# [EXERCISE INSTRUCTIONS]
A: From the forum post on threads, reproduce word for word the part starting at "Some work has" and ending at "cache hit ratio.".
B: In the forum post on threads, whose work on low-level profiling of AXD 301 code partly prompted the improvements to BEAM?

# [PASSAGE]

Advantages of a large number of threads cf other approaches?

Thu Feb 19 17:56:48 CET 2004

On Tue, 17 Feb 2004 19:51:49 -0500, Shawn Pearce <spearce@REDACTED> 
wrote:

> Also due to the effects of the relatively small i-cache on some 
> processors, a well written emulator can in fact run faster than
> native code on very big applications.  If the application has very
> poor cache locatily in its instruction stream (randomly jumping to
> different functions) the i-cache can have a hard time keeping up.
> But if you move all of the code into the much larger d-cache (as
> in the case of an emulator) you can make the emulator fly
> as a much higher percentage of the application can be stored in the 
> d-cache.

Some work has been done on improving these aspects of BEAM, partly
due to Thomas Lindgren's work on low-level profiling of AXD 301
code, compiled with HiPE, JAM and BEAM. Björn G. took some of
Thomas's findings to heart and improved the cache hit ratio.

> Now this is easily worked around by using tools to reorder your native 
> code functions in the huge application such that they occur in execution 
> order.  I've seen this easily give a 40% performance boost (or more!)
> on x86 processors.  If you do this, you should easily beat the
> emulator.  :-)

I'm sure, but I've had reason to look at some low-level profiling
of large applications written in Rational RoseRT, with a mix of
generated and hand-written C++. Lots of pipeline stalls and cache
misses

>
>> >You end up filling up the memory too quickly and soon start 
>> deterioating
>> >performance.
>>
>> I don't think so - if you take a server with 1 GB RAM, the process vs.

A block of data
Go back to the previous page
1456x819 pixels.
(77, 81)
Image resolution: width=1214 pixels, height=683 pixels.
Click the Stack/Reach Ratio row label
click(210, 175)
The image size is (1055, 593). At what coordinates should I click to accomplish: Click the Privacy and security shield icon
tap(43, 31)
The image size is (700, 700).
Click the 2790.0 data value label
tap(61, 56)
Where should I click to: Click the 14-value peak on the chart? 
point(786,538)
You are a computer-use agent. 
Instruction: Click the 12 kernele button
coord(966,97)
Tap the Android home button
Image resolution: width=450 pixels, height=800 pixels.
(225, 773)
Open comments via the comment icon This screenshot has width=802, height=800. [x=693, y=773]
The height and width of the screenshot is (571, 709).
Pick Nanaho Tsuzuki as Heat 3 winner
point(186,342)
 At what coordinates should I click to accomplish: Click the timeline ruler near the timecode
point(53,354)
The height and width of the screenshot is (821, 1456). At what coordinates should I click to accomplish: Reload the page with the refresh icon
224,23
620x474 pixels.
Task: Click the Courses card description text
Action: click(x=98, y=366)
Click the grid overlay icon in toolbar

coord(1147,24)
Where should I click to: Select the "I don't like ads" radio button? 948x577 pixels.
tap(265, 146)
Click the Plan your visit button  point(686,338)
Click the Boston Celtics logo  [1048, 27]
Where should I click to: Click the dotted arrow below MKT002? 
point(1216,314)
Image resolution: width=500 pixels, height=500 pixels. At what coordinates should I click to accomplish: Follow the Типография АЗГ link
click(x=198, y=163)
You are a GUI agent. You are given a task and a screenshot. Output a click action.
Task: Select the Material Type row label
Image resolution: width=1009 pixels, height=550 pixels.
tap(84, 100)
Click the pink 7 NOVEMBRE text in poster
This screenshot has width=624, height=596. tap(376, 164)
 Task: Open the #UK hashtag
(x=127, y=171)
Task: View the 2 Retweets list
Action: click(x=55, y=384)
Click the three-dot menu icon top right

# [THE RESPONSES]
A:
Some work has been done on improving these aspects of BEAM, partly
due to Thomas Lindgren's work on low-level profiling of AXD 301
code, compiled with HiPE, JAM and BEAM. Björn G. took some of
Thomas's findings to heart and improved the cache hit ratio.

B: Thomas Lindgren's